Solange aber kein Weltstaat existiert…
In den Worten der beiden Ökonomen: »Solange aber kein Weltstaat existiert – und der ist mindestens so weit von seiner Realisierung entfernt wie eine totale dezentralisierte Organisation des Gemeinwesens –, muss es zwischen beiden eine Ebene geben, auf der die Entscheidungen getroffen werden, die nicht einem einzelwirtschaftlichen Interesse entspringen, sondern der Einsicht, dass ein arbeitsteiliges Wirtschaftssystem nur dann funktionieren kann, wenn gesamtwirtschaftliche, also nur für eine regionale Einheit existierende Zusammenhänge bei der Entscheidungsfindung angemessen berücksichtigt werden.«
Auf welchen ökonomischen Analysen, welchen theoretischen Ausgangspunkten und welchen wirtschaftspolitischen Steuerungsideen diese »Einsicht« beruht, davon handelt dieses Buch. »Gescheiterte Globalisierung« trägt so auch zu ökonomischen Alphabetisierung aktueller linker Kontroversen bei – und es ist dazu keineswegs nötig, sich auf denselben Standpunkt wie Flassbeck und Steinhardt zu stellen.
Man kann zum Beispiel eine völlig andere Staatstheorie im Kopf haben. Oder politisch der Meinung sein, dass statt einer »Stärkung des Nationalstaats« das Wort zu reden, viel eher in die andere Richtung gelaufen werden müsste, also alle Anstrengungen in den »Weltstaat«, von dem die Rede war, investiert werden sollten. Man kann auch völlig andere Überzeugungen pflegen was die Rolle von Geldes angeht. Und so weiter.

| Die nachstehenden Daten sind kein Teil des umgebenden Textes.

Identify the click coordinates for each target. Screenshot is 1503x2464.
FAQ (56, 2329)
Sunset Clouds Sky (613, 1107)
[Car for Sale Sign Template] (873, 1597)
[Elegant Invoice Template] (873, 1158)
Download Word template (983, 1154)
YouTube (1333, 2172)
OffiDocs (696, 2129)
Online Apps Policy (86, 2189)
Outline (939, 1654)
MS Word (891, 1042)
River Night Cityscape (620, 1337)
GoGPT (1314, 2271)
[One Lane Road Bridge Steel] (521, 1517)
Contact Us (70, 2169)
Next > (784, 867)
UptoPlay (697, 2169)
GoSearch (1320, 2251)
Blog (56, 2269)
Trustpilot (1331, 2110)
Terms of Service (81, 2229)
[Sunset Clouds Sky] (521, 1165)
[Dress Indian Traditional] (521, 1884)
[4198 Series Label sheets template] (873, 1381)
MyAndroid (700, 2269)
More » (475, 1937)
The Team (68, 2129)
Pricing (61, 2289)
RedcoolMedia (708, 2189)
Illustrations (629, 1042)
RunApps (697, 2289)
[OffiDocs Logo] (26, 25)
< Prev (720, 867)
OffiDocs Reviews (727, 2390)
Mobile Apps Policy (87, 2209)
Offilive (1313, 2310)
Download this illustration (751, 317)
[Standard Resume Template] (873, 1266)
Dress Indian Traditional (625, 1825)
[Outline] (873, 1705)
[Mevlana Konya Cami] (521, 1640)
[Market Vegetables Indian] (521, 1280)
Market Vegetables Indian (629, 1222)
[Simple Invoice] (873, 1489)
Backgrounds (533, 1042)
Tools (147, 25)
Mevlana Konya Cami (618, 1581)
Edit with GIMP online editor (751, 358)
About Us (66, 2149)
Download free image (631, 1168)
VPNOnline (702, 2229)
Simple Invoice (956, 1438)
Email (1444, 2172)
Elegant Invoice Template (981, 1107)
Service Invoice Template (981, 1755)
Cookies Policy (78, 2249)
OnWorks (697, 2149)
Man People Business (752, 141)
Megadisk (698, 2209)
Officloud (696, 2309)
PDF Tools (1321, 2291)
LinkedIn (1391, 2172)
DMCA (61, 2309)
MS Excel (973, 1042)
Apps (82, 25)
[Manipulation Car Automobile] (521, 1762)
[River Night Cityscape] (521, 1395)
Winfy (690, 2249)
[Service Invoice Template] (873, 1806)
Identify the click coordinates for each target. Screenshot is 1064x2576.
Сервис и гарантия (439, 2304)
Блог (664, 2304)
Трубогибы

Aber, hier soll nochmal Labriola sprechen: Diskutieren »heißt verstanden haben«. Flassbeck und Steinhardt entfalten ein Programm, das zur Bearbeitung der real existierenden Widersprüche beiträgt. Auch, weil sie zur Dialektik politischer Handlungsfähigkeit im globalen Kapitalismus vorstoßen: »Es gibt keinen Mechanismus«, schreiben sie gleich zu Beginn, »der dafür sorgen könnte, dass die auf nationaler Ebene gefundenen Preise, Löhne und Zinsen sich so ergänzen, dass schwere Konflikte zwischen den Staaten verhindert werden können. Daher ist die internationale Koordination der Politik unumgänglich, wenn eine Weltordnung angestrebt wird, die den intellektuellen und kulturellen Austausch zwischen Menschen aus unterschiedlichen Ländern, den Handel mit Gütern und Dienstleistungen zum Vorteil aller daran Beteiligten und die Bewegungsfreiheit des Einzelnen über die nationalen Grenzen hinweg ermöglicht.«
Man kann eben das jeweils eine nicht lassen, weil einem das andere nicht behagt.
Heiner Flassbeck, Paul Steinhardt: Gescheiterte Globalisierung. Ungleichheit, Geld und die Renaissance des Staates, Edition Suhrkamp Berlin 2018, 410 Seiten, 20 Euro.